Interestingly, Maho Bay, now a relatively narrow beach, was
once one of the widest beaches in St. John. The "horse kids" of
St. John took advantage of this characteristic, as well as the
great length of the beach, to have horse races on the sand. The
narrowing of the beach came as a result of the removal of sand
by the government to construct Cruz Bay roads and the Julius
Sprauve School. This was done at a time when the dynamics of
sand production and sand loss were not yet understood.
In the summer, the genip tree by the side of the road produces
some of the sweetest genips on St. John.
The waters off Maho Bay are calm and shallow. The sea bottom is a mixture of soft sand and seagrass, where you can observe the creatures that inhabit this important environment such as turtles, rays and conch.

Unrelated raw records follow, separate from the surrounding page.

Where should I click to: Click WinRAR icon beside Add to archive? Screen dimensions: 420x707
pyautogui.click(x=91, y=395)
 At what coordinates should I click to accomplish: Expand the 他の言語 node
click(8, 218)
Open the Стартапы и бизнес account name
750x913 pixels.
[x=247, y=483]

The shoreline on the southern coast of the bay provides an interesting area to explore, as is the rocky shoreline and fringing reef on the north going out towards the Campground at Little Maho Bay, especially around the point that separates the two bays.

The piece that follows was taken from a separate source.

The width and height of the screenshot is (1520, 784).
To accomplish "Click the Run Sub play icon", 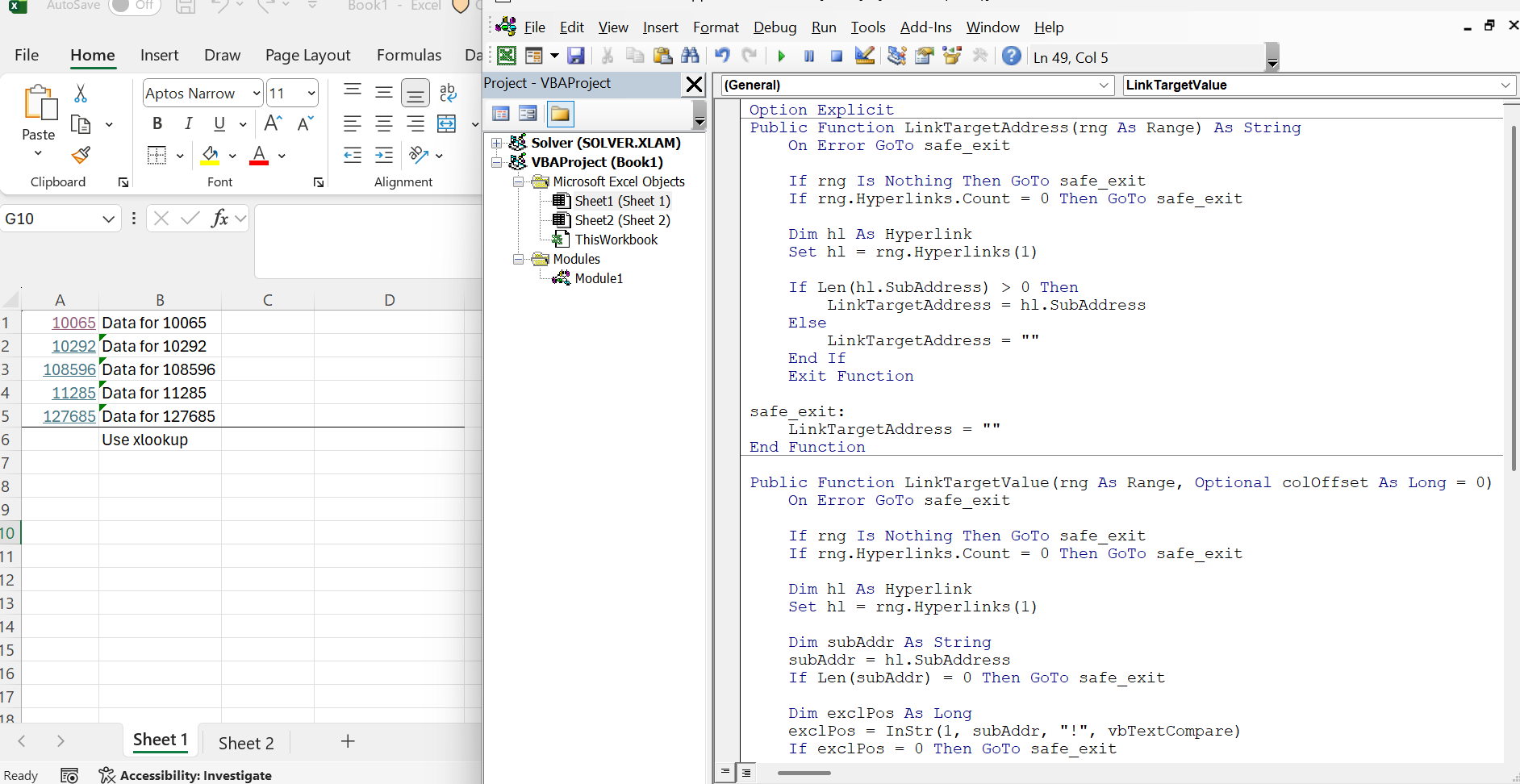I will click(781, 56).
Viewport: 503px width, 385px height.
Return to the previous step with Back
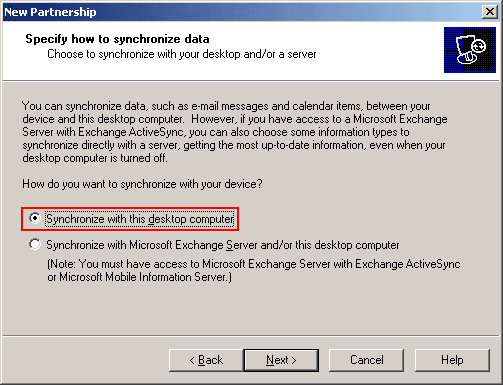[206, 360]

The 438-acre estate Maho Bay, belonged to Harvey Monroe Marsh, who
passed it on to 11 of his heirs, each owning an equal share. The
Virgin Islands National Park purchased three of these shares in
the 1970s and in 2003, the Trust for Public Land, a not-for-profit
conservationist organization bought one share.
From the Trust for Public Land Website
"The Trust for Public Land (TPL) signed a contract in September 2006 to purchase the majority of the 419-acre property, which was owned by 11 heirs of Harvey Monroe Marsh. The acquisition became final in 2007, giving TPL 6/11 interest in the property. While the property has not yet been subdivided, TPL now owns a total of seven interests, with the National Park Service owning an additional three. The 11th is being retained by one of the heirs. As part of the agreement, the heirs are also each retaining a six-acre lot, with the ability to build up to two homes.
TPL will retain 18 acres of the property, located away from the beach, and will sell the property for limited development unless funds can be raised privately to help repay a loan covering the cost of the purchase."